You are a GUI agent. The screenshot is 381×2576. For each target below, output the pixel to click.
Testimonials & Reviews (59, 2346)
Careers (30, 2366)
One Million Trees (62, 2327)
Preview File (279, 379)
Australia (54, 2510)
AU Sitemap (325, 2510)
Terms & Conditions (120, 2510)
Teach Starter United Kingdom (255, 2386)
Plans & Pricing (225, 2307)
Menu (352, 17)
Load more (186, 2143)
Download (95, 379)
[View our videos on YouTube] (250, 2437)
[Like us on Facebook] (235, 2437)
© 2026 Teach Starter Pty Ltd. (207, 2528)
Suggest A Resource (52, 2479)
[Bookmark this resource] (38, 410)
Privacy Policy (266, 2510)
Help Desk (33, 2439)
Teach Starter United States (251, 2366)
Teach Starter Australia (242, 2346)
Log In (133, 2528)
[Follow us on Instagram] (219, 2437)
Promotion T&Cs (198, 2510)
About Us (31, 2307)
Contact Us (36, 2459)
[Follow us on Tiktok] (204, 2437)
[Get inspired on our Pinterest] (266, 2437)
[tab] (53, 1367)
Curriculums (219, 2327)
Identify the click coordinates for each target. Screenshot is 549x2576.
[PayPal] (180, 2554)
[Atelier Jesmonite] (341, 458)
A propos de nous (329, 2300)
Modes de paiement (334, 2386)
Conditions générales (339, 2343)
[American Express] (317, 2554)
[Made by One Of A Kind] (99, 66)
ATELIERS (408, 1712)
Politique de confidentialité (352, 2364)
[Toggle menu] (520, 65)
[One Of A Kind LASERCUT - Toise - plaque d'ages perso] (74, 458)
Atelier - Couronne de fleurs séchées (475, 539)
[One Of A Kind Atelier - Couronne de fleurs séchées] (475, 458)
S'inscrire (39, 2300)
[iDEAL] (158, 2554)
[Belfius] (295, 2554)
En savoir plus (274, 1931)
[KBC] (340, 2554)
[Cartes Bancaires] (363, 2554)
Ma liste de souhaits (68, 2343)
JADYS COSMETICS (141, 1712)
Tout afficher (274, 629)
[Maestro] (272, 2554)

========

> What is required
Would you reproduce the whole listing above, word for word?

> Solution to the problem
You are a GUI agent. The screenshot is 381×2576. For each target below, output the pixel to click.
Testimonials & Reviews (59, 2346)
Careers (30, 2366)
One Million Trees (62, 2327)
Preview File (279, 379)
Australia (54, 2510)
AU Sitemap (325, 2510)
Terms & Conditions (120, 2510)
Teach Starter United Kingdom (255, 2386)
Plans & Pricing (225, 2307)
Menu (352, 17)
Load more (186, 2143)
Download (95, 379)
[View our videos on YouTube] (250, 2437)
[Like us on Facebook] (235, 2437)
© 2026 Teach Starter Pty Ltd. (207, 2528)
Suggest A Resource (52, 2479)
[Bookmark this resource] (38, 410)
Privacy Policy (266, 2510)
Help Desk (33, 2439)
Teach Starter United States (251, 2366)
Teach Starter Australia (242, 2346)
Log In (133, 2528)
[Follow us on Instagram] (219, 2437)
Promotion T&Cs (198, 2510)
About Us (31, 2307)
Contact Us (36, 2459)
[Follow us on Tiktok] (204, 2437)
[Get inspired on our Pinterest] (266, 2437)
[tab] (53, 1367)
Curriculums (219, 2327)
Identify the click coordinates for each target. Screenshot is 549x2576.
[PayPal] (180, 2554)
[Atelier Jesmonite] (341, 458)
A propos de nous (329, 2300)
Modes de paiement (334, 2386)
Conditions générales (339, 2343)
[American Express] (317, 2554)
[Made by One Of A Kind] (99, 66)
ATELIERS (408, 1712)
Politique de confidentialité (352, 2364)
[Toggle menu] (520, 65)
[One Of A Kind LASERCUT - Toise - plaque d'ages perso] (74, 458)
Atelier - Couronne de fleurs séchées (475, 539)
[One Of A Kind Atelier - Couronne de fleurs séchées] (475, 458)
S'inscrire (39, 2300)
[iDEAL] (158, 2554)
[Belfius] (295, 2554)
En savoir plus (274, 1931)
[KBC] (340, 2554)
[Cartes Bancaires] (363, 2554)
Ma liste de souhaits (68, 2343)
JADYS COSMETICS (141, 1712)
Tout afficher (274, 629)
[Maestro] (272, 2554)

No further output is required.